How to get water out of a rifle scope?
If there is no rust on your telescope yet, you can still save it. Hairdryer, Vaseline, huge transparent plastic bag, microfiber cloth, and paintball gun canister gas are all things you’ll need.
This treatment also requires screwdrivers, hex wrenches, and tweezers. If you don’t have them, you can get them from Walmart or hardware stores.
Here are four specific steps for those who want to know how to get moisture out of a rifle scope.
Step 1: Open Your Scope
- The first step is to set up your workplace.
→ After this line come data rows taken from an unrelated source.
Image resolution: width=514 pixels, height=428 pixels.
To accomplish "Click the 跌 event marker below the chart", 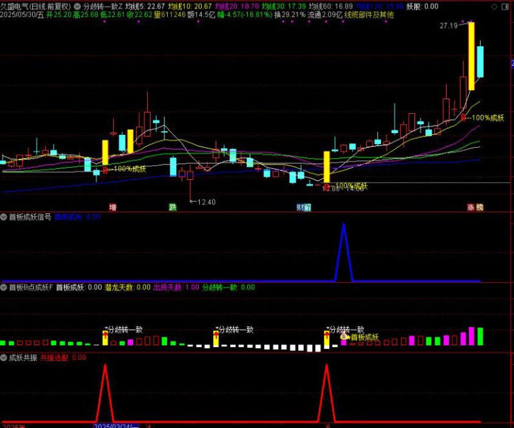I will tap(172, 208).
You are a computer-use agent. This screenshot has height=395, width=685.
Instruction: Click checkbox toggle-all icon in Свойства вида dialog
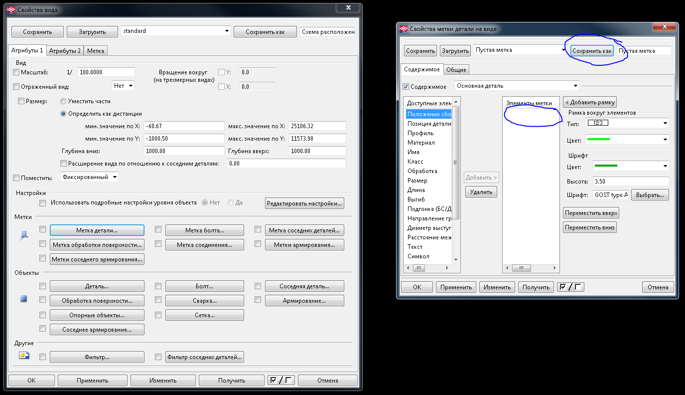(281, 380)
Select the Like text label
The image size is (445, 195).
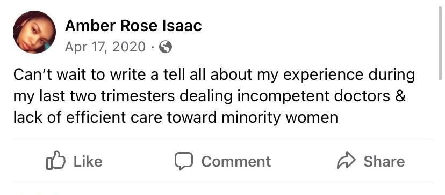pyautogui.click(x=88, y=161)
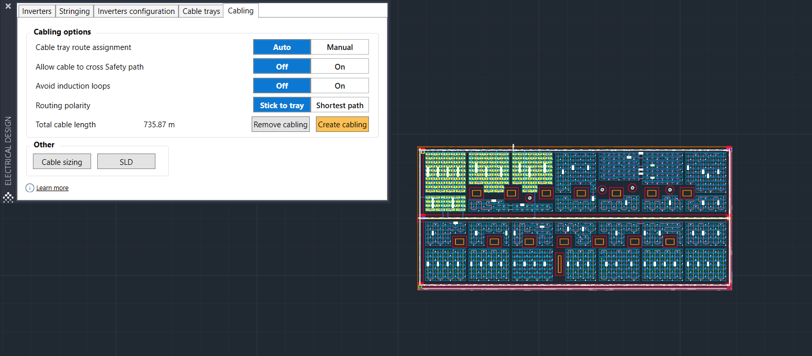The image size is (812, 356).
Task: Select the leftmost circular symbol in the layout
Action: (529, 198)
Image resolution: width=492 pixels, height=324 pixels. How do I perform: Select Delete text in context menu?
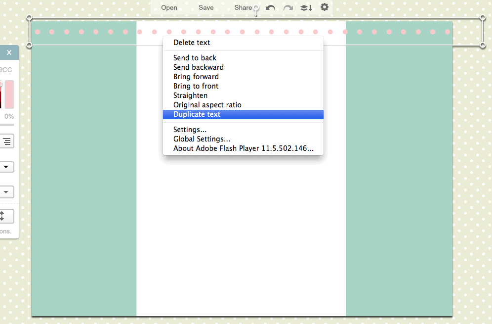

To prevent the loss of parts, we recommend laying down a carton or paper that is wide enough to cover the table.
- Remove two hex bolts using your hex wrench. If you must open your telescope, do it slowly and cautiously.
- Arrange the unassembled components in sequence to get a sense of how they’ll go back together. For the telescope to work correctly, you must correctly return the pieces to the tube.
Step 2: Dry The Rifle Scope
Dry the rifle scope
It would help to make certain that the inside parts are fully dry and free of rust. To guarantee that the pieces are dry, we recommend placing them in a heated oven.
You also can put the pieces in a plastic bag with a desiccant pack, similar to the ones used to keep electronics dry while shipping.
- Remove the eyepiece and wring off as much water as possible.
- Heat the tube with a hairdryer, not too hot but warm, to dry the interior as thoroughly as possible.
- When you no longer feel any water or dampness, you should apply Vaseline liberally on the eye piece’s threads.
- Then, in the plastic bag, place the telescope and the eyepiece.
- Inflate the plastic bag with paintball gas.
- Then knot it off, allowing enough clearance to put the eyepiece back on the main tube.
- Allow the telescopic sight to sit in the bag for a few minutes before screwing on the eyepiece to allow the gas to enter the tube fully.
- The gas will create a little positive pressure inside the tube, displacing any other air containing moisture. To prevent the interior from fogging up again, Vaseline will aid in sealing the gas inside.
Step 3: Reassemble The Scope
- Obtain a little number of desiccants, such as the sachets found with computer bags and equipment.
- Tape in a sachet if the telescopic sight is large enough.
- Replace the desiccant inside the telescopic sight and reassemble it.
- Make sure you properly align and level the Axes.
It should now remain fog-free. If it fogs up again, repeat the process. Heat the desiccant to 365°F in the oven to rejuvenate it.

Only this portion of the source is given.